October 21, 2016
GNC first popped up in Chinese towns and cities in 2011, with small stores within grocery stores, and now rumors are swirling the giant dietary supplement retailer might end up with a Chinese owner.
The Wall Street Journal broke the news that GNC is up for sale and a pair of Chinese equity firms are among the interested parties. The journal reported any such acquisition could be worth US$4 billion, including debt—GNC’s market value is around $1.3 billion, with outstanding debt of around $1.4 billion.
One of the prospective buyers named is Fosun Group, a Shanghai-based investment firm with holdings across insurance, financial, retail and other industries. Its motto is “Combining China’s Growth Momentum with Global Resources." Fosun most recently bought the English football club Wolverhampton Wanderers and, through Fosun Pharmaceutical, acquired Indian pharmaceutical company Gland Pharma—a number of Chinese pharmaceutical firms are also interested in GNC.
The other named suitor is Zhongzhi Capital (ZZ Capital), a Beijing- and Hong Kong-based asset management firm focused on media/entertainment, internet, high-end manufacturing, healthcare, financial, IT and logistics. Among its goals is to help overseas companies better penetrate the Chinese market.
Speculation on the motivation of such firms interested in GNC to a Chinese buyer has centered on the growing trend of Chinese investors purchasing overseas vitamin and sports supplement companies to satisfy Chinese consumer demand for foreign nutrition brands in lieu of quality-challenged Chinese brands.
Beijing-based Primavera Capital Group paid $238 million to purchase Australian nutrition contract manufacturer Vitaco Holdings in August 2016, and Binzhou, China-based Xiwang Foodstuffs Co. acquired Canadian supplement maker Iovate Health Sciences for $730 million in June 2016.
GNC has opened around 60 store-within-store locations throughout China involving eight grocery chains. According to its 2015 annual report, released in February 2016, it had five locations in China, including standalone franchise stores and a small regional retail office.
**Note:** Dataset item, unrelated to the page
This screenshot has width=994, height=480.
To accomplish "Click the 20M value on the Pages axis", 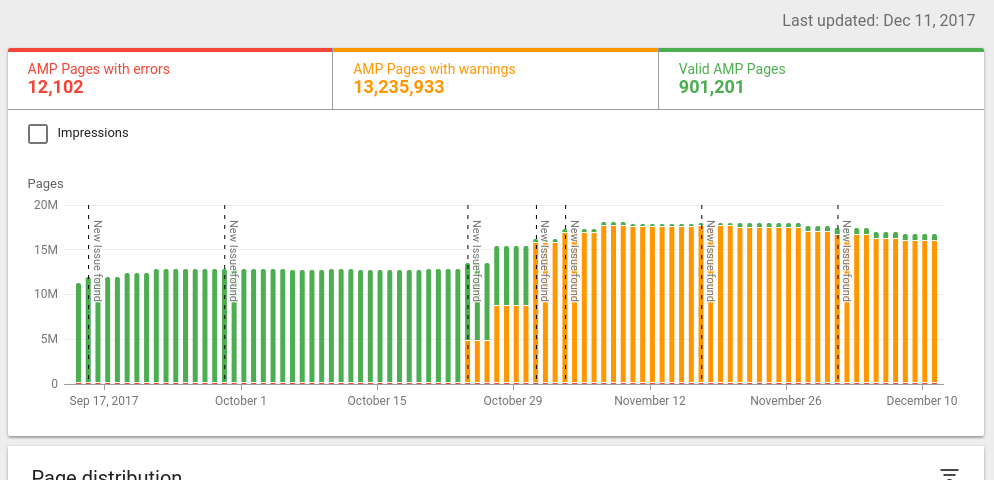I will [x=46, y=205].
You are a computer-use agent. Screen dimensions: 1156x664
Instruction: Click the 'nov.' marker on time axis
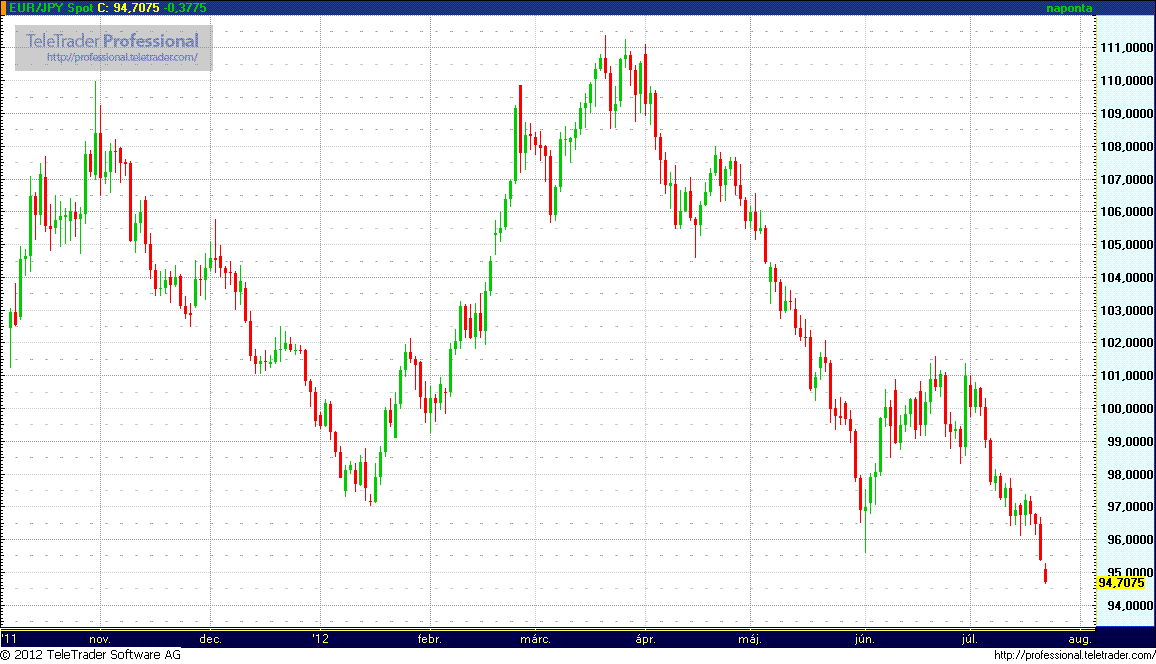(99, 638)
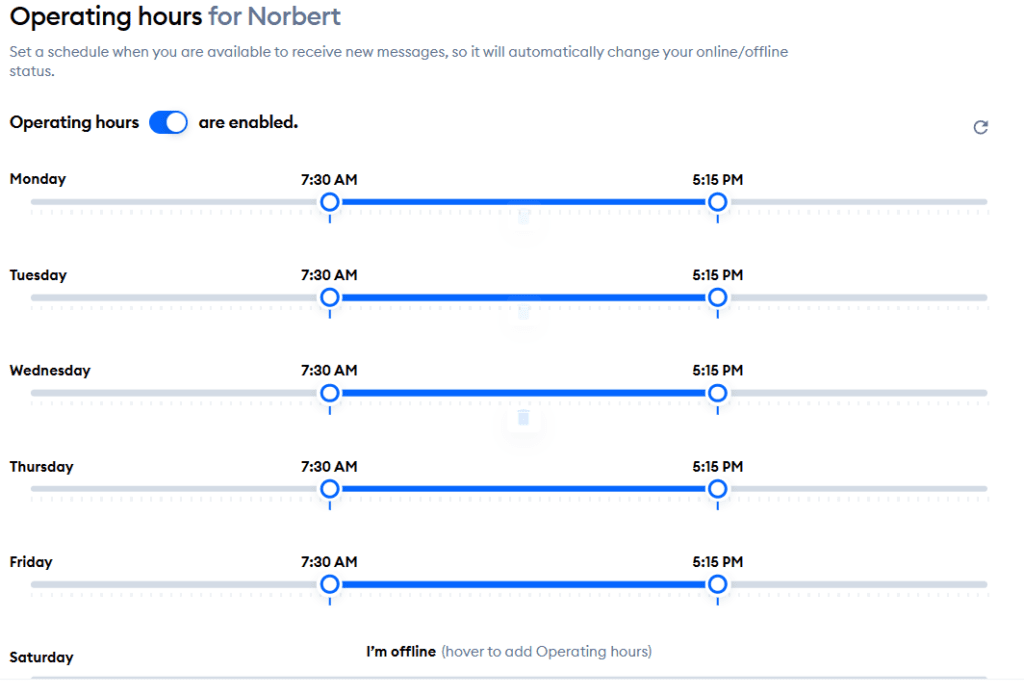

Stateside, GNC has faced numerous challenges this year including continued fallout from the New York Attorney General’s investigation of adulteration in herbal dietary supplements, as well as litigation related to the investigation. In second quarter 2016, revenues declined 2.4 percent, same stores sales dropped by 3.7 in company-owned stores and 6.6 percent in franchised locations, and traffic to the GNC was waning. In its quarterly report released in July 2016, GNC noted its China stores—all franchises—were a rare bright spot, generating a $3.5 million increase in revenue during the quarter.
As sales and stock price continued to fall, GNC issued a statement in May 2016 announcing the abrupt departure of its CEO Michael Archbold, who also resigned from the board; it also said the company was selling off company stores and discontinuing its business strategy and existing guidance. Further, GNC said it was amidst a strategic review of its operations including a potential sale of the entire company.
GNC stock was up sharply on the heels of the Wall Street Journal article. GNC shares were around $19.40 before the news and jumped to around $21.50 following the report of potential sale to Chinese investors.